Ma forse ancor più rilevante è l'altro aspetto del problema, rappresentato dal controllo dei dati e dalla protezione della privacy. Nonostante le tranquillizzanti assicurazioni ufficiali al riguardo, vi sono pochi dubbi sul fatto che spesso agenzie governative e servizi segreti, e talvolta anche i servizi informativi di alcune fra le maggiori multinazionali, abbiano accesso a dati che rivelano ormai davvero moltissimo su ciascuno di noi, sui nostri gusti, sulle nostre attività. In altri termini: non vi è solo chi cerca di distruggere i nostri dati; vi è anche chi tenta di conoscerli per controllarci meglio.

Numerosi esempi dimostrano che non si tratta di eccessivo allarmismo.
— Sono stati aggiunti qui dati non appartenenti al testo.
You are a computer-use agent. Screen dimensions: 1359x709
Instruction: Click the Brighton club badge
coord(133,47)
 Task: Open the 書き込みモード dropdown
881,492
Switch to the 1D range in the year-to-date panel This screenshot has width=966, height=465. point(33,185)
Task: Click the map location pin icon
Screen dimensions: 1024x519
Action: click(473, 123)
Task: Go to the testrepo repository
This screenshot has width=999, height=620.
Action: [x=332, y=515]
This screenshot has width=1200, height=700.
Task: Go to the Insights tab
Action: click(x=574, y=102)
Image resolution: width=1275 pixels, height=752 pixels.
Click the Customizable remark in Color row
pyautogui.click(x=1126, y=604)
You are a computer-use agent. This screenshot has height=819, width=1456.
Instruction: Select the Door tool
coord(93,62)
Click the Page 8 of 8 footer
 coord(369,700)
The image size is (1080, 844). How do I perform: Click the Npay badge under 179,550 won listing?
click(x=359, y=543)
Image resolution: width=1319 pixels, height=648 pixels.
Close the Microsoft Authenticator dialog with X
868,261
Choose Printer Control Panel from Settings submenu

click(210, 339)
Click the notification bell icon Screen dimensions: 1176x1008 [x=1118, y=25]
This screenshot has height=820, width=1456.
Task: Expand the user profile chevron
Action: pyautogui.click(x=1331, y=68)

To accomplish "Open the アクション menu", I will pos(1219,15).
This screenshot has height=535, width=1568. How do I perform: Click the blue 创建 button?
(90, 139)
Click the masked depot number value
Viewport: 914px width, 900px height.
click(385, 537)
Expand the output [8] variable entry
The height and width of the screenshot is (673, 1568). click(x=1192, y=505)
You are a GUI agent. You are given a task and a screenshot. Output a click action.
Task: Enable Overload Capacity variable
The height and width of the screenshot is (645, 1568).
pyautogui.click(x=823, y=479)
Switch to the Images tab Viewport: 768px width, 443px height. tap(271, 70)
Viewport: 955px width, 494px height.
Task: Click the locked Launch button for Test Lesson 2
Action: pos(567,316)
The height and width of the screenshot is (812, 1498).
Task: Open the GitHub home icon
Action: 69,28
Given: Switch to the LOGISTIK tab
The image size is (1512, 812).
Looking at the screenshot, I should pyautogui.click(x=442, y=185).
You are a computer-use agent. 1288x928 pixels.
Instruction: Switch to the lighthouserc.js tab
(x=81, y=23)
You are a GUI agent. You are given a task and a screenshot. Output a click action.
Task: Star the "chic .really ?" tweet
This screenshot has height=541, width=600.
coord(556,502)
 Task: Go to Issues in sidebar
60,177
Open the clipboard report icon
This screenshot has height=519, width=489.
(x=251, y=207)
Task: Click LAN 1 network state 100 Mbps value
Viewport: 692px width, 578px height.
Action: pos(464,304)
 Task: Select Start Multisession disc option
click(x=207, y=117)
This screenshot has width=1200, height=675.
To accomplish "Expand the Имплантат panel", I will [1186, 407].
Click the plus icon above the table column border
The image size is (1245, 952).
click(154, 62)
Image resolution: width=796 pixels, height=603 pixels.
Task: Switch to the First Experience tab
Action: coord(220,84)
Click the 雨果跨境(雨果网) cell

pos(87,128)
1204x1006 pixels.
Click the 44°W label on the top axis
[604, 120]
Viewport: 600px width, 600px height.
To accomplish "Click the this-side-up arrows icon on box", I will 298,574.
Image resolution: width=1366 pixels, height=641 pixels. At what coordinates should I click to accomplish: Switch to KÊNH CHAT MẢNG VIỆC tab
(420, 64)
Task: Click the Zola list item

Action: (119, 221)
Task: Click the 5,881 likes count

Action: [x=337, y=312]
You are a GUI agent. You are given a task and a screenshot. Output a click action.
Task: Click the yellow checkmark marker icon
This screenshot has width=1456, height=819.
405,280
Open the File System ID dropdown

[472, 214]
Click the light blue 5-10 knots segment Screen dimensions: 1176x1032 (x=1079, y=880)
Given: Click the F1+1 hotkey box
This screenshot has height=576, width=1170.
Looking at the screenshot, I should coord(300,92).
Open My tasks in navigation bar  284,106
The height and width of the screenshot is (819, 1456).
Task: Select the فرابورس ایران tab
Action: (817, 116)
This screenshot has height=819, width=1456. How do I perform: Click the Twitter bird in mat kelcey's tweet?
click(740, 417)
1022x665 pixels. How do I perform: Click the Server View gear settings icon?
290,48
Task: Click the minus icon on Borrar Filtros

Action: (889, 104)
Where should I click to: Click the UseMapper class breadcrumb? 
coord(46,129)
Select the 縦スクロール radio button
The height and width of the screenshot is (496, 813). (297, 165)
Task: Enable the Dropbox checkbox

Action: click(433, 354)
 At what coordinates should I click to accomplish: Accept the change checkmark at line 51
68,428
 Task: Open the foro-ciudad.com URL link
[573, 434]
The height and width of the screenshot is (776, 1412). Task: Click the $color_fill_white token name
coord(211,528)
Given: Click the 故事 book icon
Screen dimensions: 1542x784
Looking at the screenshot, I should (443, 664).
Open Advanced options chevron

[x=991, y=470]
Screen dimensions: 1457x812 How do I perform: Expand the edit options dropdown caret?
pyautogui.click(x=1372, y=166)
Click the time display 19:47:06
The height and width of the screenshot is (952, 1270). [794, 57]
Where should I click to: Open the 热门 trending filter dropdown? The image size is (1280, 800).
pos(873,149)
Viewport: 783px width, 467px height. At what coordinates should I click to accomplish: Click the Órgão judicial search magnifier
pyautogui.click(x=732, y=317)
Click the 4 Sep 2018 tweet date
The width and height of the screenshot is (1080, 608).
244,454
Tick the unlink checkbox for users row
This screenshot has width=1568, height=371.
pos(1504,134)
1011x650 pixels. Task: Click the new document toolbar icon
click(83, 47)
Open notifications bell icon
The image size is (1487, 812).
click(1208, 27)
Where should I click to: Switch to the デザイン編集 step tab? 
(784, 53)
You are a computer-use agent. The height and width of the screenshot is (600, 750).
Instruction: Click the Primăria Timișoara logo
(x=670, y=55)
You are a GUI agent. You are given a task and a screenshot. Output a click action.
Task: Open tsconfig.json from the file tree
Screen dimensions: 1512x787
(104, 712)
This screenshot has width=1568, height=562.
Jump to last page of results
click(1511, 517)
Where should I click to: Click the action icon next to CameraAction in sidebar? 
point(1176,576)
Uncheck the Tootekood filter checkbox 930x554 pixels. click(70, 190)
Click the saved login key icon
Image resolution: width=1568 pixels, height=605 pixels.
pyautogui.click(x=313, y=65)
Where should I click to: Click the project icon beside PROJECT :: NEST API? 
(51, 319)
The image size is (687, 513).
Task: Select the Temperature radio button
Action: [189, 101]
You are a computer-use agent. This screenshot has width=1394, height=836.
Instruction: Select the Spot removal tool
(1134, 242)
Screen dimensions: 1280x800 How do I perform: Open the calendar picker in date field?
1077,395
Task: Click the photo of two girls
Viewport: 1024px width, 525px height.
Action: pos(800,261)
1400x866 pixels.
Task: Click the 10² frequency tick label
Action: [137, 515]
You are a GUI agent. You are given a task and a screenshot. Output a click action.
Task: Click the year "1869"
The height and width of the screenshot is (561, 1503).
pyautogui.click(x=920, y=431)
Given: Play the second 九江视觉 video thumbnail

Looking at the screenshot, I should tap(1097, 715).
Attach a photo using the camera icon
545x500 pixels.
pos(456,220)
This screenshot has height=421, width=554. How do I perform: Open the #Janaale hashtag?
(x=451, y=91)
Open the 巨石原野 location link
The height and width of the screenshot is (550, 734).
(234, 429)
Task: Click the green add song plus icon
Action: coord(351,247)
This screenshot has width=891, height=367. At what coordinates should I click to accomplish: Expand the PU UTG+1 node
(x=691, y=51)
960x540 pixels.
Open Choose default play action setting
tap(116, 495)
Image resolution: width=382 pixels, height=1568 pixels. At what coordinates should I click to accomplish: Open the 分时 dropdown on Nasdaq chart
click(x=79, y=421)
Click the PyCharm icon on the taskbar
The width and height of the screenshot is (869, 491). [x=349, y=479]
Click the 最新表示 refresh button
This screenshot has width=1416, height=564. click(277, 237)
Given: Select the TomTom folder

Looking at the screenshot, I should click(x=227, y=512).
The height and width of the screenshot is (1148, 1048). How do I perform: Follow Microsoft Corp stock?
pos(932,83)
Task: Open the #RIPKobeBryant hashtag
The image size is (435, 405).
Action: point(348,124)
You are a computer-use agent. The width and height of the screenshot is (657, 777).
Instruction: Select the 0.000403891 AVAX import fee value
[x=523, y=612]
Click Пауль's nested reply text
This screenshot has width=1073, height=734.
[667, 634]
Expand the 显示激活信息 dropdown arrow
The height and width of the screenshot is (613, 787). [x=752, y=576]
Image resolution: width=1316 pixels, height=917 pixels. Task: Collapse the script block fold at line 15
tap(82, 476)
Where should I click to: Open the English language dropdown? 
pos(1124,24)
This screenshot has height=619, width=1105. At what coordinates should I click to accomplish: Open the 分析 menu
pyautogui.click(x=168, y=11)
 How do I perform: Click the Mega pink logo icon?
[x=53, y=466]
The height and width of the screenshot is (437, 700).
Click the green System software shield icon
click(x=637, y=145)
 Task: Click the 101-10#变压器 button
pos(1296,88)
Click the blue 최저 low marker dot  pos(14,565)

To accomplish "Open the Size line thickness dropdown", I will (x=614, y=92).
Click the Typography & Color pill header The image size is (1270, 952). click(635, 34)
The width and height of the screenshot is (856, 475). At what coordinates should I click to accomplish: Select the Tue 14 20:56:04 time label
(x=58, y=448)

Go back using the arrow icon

Così, per citare solo uno dei casi più discussi, il sofisticato agente software scoperto in maniera del tutto casuale all'interno di una delle principali banche dati dell'iN-Palm sembrava avere come propria funzione principale quella di analizzare, copiare e trasmettere grandi quantità di dati verso un sito esterno che non è mai stato possibile individuare con certezza, ma che sembrava utilizzare una dorsale dati governativa. E la programmazione di tale agente è sembrata agli esperti che l'hanno esaminata decisamente troppo sofisticata per essere opera di pochi hackers. La morte in circostanze misteriose di uno dei periti informatici che avevano partecipato all'inchiesta, associata alla scomparsa di una porzione significativa del codice che era stato disassemblato, non hanno fatto che aggiungere ombre a un caso decisamente inquietante.

Certo, i sistemi di criptatura associati ai sigilli elettronici personali costituiscono una difesa contro queste intrusioni. Ma si tratta di una difesa che - pur tecnicamente valida - si rivela in molti casi praticamente vulnerabile. Basti considerare che, a quanto risulta da una ricerca abbastanza attendibile, oltre il 70% degli utenti della rete conserva le chiavi dei propri sigilli elettronici... sulla rete stessa, facile preda degli agenti software che possono essere lanciati alla loro ricerca. In altri termini: gli algoritmi di criptatura sono ragionevolmente affidabili e sicuri, ma il vero punto debole del sistema è rappresentato dall'incompetenza dei loro utenti.

[...]

Fine


Note

[ 1 ] Una sigla che non sapremmo sciogliere. Potrebbe trattarsi di qualcosa di simile a Universal Mobile Data Transmission (nota del 2001).
[ 2 ] Immaginiamo che la sigla si riferisca a 'Home Cinema': un impianto composto da uno schermo piatto a parete di grandi dimensioni e una sezione audio capace di creare un ambiente sonoro avvolgente (nota del 2001).
[ 3 ] Presumibilmente, in sezioni del testo che non ci sono pervenute o che non siamo riusciti ad estrarre dal file originale (nota del 2001).
[ 4 ] L'uso della banda Ka, del quale si parla già oggi, dovrebbe permettere di utilizzare impianti satellitari lievemente modificati rispetto a quelli attuali - ma comunque non troppo costosi - per inviare dati verso il satellite sul quale siamo sintonizzati, oltre che per riceverne, migliorando in tal modo le possibilità di interazione offerte dalle trasmissioni satellitari (nota del 2001).